- _AIM OF THE TASK_:
Please write out all of the entries beneath this line exactly, skipping the pictures.
**** MATERIAL FOR THIS TASK
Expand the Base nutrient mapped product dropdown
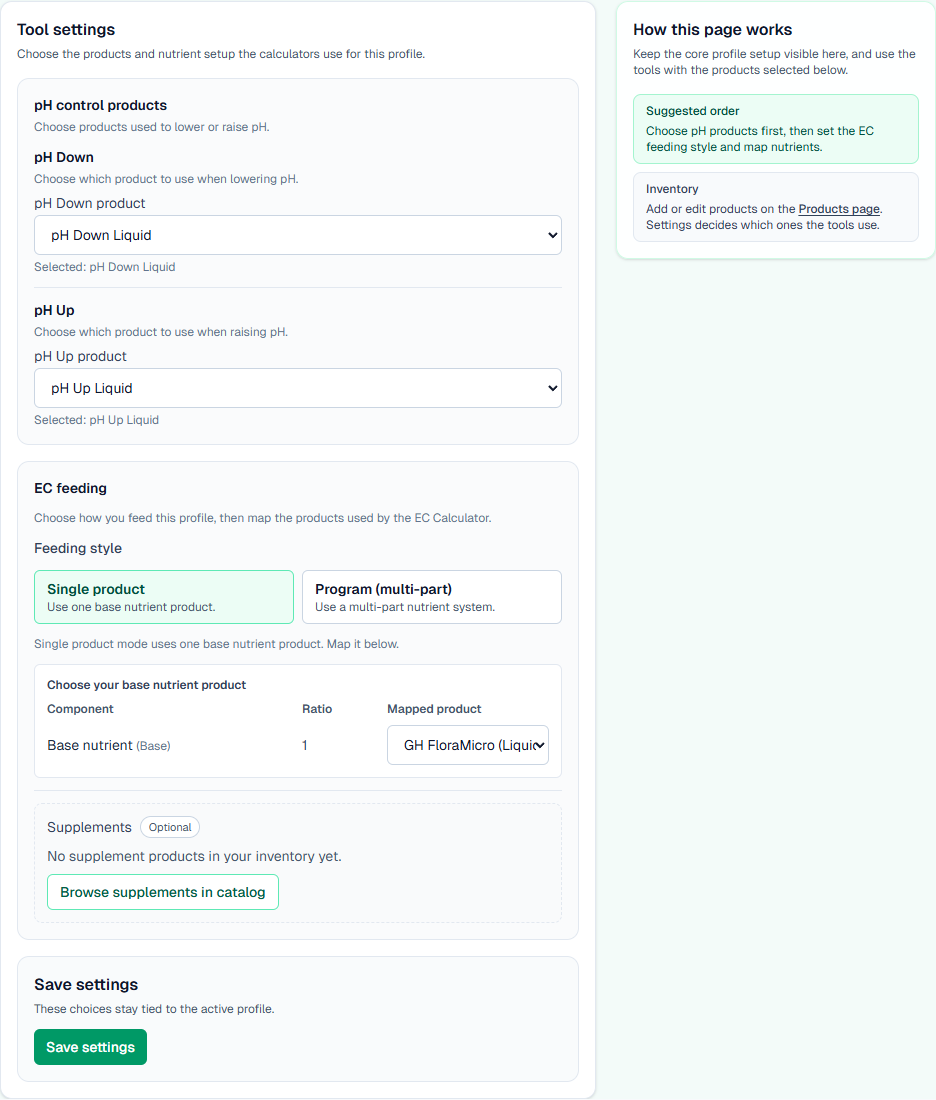936x1100 pixels. 467,745
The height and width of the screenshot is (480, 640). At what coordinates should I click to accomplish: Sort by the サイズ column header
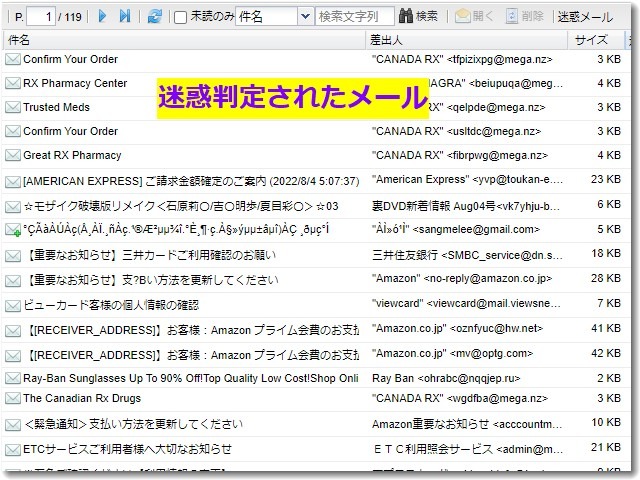pos(591,40)
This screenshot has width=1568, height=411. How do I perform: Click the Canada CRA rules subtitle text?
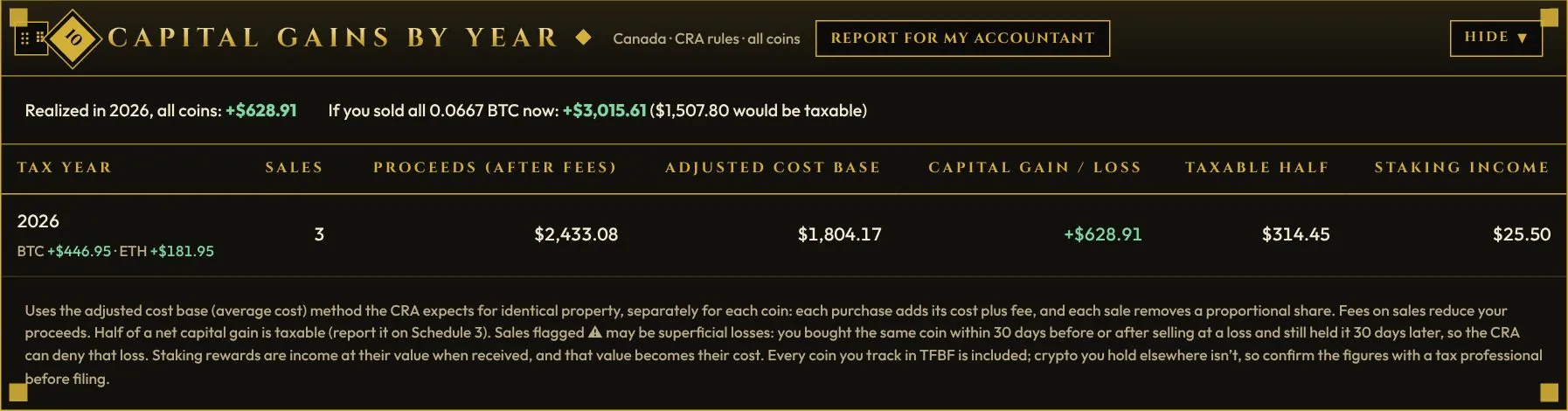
********
- _EXERCISE ANSWER_:
Expand the Base nutrient mapped product dropdown
936x1100 pixels. 467,745
The height and width of the screenshot is (480, 640). At what coordinates should I click to accomplish: Sort by the サイズ column header
pos(591,40)
This screenshot has width=1568, height=411. How do I perform: Click the Canada CRA rules subtitle text?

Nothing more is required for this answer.